From that point, skip reading registers so that cpu->vcpu_dirty is
never true: if it ever becomes true, kvm_arch_put_registers() will
fail miserably.

Reviewed-by: Philippe Mathieu-Daudé <philmd@linaro.org>
Signed-off-by: Paolo Bonzini <pbonzini@redhat.com>
2024-04-23 17:35:25 +02:00
Paolo Bonzini
1e1e48792a kvm: use configs/ definition to conditionalize debug support
If an architecture adds support for KVM_CAP_SET_GUEST_DEBUG but QEMU does not
have the necessary code, QEMU will fail to build after updating kernel headers.
Avoid this by using a #define in config-target.h instead of KVM_CAP_SET_GUEST_DEBUG.

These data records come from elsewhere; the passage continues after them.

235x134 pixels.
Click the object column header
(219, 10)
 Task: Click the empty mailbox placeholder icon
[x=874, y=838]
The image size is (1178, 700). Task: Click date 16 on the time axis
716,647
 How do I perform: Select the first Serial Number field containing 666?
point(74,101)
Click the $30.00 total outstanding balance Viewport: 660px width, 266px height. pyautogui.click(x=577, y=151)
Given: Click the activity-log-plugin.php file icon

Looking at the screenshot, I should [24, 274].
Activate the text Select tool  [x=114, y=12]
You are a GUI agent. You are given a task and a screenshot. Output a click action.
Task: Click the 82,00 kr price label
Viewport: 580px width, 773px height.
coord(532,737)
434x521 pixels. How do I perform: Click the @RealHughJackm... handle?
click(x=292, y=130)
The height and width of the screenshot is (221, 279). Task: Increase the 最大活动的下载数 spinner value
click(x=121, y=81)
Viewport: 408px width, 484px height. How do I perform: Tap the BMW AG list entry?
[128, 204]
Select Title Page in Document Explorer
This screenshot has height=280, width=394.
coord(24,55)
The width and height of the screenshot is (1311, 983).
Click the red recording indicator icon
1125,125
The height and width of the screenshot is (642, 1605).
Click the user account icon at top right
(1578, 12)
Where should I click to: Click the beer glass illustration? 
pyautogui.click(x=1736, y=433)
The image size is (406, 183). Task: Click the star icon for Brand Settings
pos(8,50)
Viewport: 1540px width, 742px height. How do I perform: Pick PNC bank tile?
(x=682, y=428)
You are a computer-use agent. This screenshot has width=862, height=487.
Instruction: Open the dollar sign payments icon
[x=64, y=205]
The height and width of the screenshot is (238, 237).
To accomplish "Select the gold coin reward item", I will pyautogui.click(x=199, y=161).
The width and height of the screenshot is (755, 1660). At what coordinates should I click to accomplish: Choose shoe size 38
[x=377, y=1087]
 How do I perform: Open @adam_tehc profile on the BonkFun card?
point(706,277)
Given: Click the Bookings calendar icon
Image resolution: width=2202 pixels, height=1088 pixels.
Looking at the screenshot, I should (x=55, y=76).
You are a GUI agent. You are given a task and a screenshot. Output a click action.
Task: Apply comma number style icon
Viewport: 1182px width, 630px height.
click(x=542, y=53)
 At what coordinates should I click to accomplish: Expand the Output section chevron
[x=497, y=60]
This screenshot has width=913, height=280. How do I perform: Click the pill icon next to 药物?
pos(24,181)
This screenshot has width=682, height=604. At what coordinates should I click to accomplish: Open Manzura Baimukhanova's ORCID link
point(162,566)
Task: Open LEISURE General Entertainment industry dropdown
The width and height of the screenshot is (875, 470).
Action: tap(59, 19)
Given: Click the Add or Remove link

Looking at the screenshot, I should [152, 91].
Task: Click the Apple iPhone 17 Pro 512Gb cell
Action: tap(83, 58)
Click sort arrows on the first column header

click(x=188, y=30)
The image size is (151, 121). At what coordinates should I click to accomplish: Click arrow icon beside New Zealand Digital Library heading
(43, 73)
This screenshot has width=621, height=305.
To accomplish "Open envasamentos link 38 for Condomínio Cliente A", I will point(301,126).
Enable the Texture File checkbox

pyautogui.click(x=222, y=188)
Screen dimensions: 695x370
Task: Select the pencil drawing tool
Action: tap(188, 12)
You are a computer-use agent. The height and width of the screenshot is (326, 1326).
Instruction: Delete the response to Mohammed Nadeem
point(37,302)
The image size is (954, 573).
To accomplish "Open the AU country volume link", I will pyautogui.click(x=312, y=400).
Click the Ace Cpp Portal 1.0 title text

Signed-off-by: Paolo Bonzini <pbonzini@redhat.com>
2024-04-18 11:17:27 +02:00
Daan De Meyer
aef158b093 Add class property to configure KVM device node to use
This allows passing the KVM device node to use as a file
descriptor via /dev/fdset/XX. Passing the device node to
use as a file descriptor allows running qemu unprivileged
even when the user running qemu is not in the kvm group
on distributions where access to /dev/kvm is gated behind
membership of the kvm group (as long as the process invoking
qemu is able to open /dev/kvm and passes the file descriptor
to qemu).

Signed-off-by: Daan De Meyer <daan.j.demeyer@gmail.com>
Message-ID: <20231021134015.1119597-1-daan.j.demeyer@gmail.com>
Signed-off-by: Paolo Bonzini <pbonzini@redhat.com>
2024-01-18 10:43:14 +01:00
Paolo Bonzini
1a44a79ddf kvm: i386: require KVM_CAP_SET_VCPU_EVENTS and KVM_CAP_X86_ROBUST_SINGLESTEP
Signed-off-by: Paolo Bonzini <pbonzini@redhat.com>
2023-10-25 19:53:30 +02:00
Paolo Bonzini
f57a4dd311 kvm: i386: require KVM_CAP_DEBUGREGS
This was introduced in KVM in Linux 2.6.35, we can require it unconditionally.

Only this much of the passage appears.